### WHAT IS REQUIRED:
Copy all lines below that use the word "computer".

### SUPPLIED MATERIAL:

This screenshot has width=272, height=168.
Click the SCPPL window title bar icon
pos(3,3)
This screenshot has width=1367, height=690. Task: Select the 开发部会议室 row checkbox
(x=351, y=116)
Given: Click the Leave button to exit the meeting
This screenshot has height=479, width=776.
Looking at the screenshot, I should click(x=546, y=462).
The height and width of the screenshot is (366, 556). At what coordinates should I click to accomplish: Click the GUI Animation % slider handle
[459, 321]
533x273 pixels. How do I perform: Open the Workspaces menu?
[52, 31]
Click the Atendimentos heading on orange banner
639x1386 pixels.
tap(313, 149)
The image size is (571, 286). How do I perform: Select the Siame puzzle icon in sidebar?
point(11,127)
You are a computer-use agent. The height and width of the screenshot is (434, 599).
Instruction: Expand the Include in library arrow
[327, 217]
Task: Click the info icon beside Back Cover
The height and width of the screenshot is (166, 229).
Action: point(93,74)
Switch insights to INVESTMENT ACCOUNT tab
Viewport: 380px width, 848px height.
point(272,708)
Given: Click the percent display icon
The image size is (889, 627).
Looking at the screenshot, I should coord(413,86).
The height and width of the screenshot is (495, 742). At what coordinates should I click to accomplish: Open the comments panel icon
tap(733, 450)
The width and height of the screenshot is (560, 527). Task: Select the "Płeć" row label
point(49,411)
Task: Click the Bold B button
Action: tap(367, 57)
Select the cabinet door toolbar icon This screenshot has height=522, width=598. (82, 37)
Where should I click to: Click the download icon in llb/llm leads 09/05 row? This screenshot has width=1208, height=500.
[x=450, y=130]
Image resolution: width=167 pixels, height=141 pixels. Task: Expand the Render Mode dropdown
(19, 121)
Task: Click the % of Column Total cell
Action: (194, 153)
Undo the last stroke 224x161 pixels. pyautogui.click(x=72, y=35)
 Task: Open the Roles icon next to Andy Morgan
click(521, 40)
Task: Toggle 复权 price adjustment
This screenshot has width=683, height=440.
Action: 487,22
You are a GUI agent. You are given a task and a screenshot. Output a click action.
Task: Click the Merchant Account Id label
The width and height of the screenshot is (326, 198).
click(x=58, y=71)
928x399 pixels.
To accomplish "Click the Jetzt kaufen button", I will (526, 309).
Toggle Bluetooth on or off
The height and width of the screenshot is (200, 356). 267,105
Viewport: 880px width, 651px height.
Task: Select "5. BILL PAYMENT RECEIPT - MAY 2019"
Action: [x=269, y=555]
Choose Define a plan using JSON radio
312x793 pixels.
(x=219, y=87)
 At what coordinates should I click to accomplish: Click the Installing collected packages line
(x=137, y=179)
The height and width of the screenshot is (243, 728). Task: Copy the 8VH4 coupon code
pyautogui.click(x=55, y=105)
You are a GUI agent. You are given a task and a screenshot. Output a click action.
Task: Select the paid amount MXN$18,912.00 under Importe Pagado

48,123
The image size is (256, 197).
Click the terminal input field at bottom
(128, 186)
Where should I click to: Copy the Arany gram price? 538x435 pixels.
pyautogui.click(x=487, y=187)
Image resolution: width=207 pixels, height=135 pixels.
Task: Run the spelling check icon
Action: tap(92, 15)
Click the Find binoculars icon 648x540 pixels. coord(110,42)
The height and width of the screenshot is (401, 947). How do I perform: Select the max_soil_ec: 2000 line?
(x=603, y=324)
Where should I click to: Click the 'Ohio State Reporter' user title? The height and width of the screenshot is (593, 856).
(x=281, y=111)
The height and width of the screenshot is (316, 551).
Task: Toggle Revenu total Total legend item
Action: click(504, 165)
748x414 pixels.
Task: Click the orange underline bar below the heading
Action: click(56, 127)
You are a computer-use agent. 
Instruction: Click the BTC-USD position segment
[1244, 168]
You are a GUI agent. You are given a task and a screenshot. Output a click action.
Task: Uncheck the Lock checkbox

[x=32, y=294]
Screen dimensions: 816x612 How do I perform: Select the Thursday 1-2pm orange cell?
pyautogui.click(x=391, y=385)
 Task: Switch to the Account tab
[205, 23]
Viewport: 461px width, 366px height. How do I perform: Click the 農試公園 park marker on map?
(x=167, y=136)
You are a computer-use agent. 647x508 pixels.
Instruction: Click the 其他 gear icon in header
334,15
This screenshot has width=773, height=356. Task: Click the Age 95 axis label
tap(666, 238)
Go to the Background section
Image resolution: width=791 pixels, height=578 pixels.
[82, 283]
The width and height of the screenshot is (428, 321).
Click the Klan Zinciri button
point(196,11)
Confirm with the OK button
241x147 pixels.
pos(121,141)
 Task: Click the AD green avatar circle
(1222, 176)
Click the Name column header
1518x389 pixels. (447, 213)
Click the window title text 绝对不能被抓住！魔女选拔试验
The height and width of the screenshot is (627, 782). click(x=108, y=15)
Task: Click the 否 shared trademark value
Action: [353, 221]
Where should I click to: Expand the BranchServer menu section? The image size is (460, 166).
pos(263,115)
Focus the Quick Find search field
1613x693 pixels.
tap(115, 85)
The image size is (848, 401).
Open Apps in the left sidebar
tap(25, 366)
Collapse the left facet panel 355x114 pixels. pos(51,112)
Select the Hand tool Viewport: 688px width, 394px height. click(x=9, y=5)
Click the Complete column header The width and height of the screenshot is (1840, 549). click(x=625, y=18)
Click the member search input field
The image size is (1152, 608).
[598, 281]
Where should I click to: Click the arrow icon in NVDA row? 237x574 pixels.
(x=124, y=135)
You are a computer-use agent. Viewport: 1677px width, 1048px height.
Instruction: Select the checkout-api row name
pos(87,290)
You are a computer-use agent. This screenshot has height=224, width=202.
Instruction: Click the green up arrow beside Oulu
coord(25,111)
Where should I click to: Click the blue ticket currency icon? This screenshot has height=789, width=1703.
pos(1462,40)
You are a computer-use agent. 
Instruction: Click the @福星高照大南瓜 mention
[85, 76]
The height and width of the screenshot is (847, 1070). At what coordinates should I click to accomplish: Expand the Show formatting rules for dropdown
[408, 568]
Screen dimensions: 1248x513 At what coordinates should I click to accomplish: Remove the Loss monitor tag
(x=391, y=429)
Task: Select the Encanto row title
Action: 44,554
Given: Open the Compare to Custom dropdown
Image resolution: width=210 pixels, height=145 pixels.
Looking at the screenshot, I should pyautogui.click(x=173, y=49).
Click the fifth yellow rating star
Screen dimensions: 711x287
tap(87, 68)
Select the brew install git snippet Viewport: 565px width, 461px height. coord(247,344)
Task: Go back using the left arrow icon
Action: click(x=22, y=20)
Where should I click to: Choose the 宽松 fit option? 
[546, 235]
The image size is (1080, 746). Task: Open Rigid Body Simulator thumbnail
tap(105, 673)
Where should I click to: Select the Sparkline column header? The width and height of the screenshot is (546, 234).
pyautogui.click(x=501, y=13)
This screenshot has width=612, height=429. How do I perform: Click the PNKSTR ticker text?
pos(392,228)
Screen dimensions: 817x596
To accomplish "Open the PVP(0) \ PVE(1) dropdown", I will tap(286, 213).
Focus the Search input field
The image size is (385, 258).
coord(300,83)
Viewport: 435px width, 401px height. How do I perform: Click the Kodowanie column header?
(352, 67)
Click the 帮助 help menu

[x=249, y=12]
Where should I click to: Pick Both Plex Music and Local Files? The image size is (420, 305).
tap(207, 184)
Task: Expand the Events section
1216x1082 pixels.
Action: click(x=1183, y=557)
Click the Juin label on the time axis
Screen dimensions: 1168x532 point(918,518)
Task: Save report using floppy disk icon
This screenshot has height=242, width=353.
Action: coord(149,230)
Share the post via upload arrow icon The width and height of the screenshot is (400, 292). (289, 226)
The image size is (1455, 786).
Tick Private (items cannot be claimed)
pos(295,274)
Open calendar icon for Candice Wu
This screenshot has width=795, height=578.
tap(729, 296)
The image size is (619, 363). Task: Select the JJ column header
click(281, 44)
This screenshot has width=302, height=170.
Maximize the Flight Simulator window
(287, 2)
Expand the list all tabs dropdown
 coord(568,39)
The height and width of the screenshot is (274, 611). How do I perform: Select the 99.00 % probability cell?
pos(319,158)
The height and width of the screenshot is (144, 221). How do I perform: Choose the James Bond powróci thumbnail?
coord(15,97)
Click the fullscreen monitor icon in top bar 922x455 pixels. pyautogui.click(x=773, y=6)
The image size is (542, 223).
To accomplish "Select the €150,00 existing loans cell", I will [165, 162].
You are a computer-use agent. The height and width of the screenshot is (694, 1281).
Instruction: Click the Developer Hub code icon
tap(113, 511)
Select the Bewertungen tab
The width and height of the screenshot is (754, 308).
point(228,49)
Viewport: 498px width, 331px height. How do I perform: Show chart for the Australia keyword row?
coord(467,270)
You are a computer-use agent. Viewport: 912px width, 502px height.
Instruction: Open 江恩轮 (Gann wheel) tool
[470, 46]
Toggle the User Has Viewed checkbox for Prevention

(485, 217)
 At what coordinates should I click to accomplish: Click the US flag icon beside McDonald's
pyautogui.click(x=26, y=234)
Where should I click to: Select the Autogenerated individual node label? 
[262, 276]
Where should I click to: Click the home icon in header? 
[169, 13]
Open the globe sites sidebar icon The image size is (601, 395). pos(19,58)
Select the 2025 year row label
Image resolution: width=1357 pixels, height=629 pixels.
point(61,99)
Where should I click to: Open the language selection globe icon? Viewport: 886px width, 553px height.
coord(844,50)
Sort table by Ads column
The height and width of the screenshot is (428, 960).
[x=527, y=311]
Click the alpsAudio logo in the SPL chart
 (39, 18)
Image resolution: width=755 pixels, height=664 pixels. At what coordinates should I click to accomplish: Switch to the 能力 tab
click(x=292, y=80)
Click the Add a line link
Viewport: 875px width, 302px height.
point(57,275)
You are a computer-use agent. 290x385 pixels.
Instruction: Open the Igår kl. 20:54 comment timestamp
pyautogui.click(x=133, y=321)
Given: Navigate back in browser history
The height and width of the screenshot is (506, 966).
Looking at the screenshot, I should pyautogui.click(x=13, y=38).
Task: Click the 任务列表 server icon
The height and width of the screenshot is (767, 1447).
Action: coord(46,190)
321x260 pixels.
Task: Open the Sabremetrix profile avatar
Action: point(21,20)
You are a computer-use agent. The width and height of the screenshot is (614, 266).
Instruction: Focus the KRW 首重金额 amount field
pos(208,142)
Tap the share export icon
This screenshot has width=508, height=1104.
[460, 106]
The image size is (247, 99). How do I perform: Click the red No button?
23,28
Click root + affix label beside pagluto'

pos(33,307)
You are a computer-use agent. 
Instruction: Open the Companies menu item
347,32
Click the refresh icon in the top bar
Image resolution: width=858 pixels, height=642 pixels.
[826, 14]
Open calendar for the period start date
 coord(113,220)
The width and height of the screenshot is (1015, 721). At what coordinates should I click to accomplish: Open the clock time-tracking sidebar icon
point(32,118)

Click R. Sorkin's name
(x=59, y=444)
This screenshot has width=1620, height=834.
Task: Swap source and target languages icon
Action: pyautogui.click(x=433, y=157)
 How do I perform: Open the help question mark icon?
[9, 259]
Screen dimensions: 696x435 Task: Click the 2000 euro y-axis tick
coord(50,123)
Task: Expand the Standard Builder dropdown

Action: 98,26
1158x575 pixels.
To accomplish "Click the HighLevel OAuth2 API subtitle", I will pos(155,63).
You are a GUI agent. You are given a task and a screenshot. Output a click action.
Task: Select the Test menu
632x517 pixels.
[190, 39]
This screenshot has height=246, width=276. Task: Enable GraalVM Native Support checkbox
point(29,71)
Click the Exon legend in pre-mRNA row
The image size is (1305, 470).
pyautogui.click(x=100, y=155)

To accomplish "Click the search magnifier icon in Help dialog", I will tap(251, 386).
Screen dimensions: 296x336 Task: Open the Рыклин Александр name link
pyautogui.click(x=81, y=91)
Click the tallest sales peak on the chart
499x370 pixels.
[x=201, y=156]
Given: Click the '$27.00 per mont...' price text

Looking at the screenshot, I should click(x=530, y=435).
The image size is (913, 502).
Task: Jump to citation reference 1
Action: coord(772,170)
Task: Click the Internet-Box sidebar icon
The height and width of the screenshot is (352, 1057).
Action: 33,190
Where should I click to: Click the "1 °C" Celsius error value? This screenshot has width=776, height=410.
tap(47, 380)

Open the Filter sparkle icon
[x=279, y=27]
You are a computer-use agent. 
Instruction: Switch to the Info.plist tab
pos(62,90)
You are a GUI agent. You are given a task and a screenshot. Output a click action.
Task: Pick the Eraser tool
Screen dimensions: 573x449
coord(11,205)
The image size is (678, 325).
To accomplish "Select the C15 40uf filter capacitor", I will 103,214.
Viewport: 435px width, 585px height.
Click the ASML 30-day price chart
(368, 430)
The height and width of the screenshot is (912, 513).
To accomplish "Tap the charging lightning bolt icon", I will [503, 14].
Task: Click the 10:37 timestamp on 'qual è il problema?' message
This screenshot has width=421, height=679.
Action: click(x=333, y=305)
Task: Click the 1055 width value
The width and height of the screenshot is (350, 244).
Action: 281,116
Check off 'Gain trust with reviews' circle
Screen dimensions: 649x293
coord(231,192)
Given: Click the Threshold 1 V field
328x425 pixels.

### EXERCISE OUTPUT:
You are a computer-use agent. The height and width of the screenshot is (434, 599).
You are a computer-use agent. 
You are a computer-use agent. 647x508 pixels.
You are a computer-use agent. Viewport: 1677px width, 1048px height.
You are a computer-use agent. This screenshot has height=224, width=202.
You are a computer-use agent. 
You are a computer-use agent. The height and width of the screenshot is (694, 1281).
You are a computer-use agent. Viewport: 912px width, 502px height.
You are a computer-use agent. 290x385 pixels.
You are a computer-use agent. The width and height of the screenshot is (614, 266).
You are a computer-use agent. 
You are a computer-use agent. 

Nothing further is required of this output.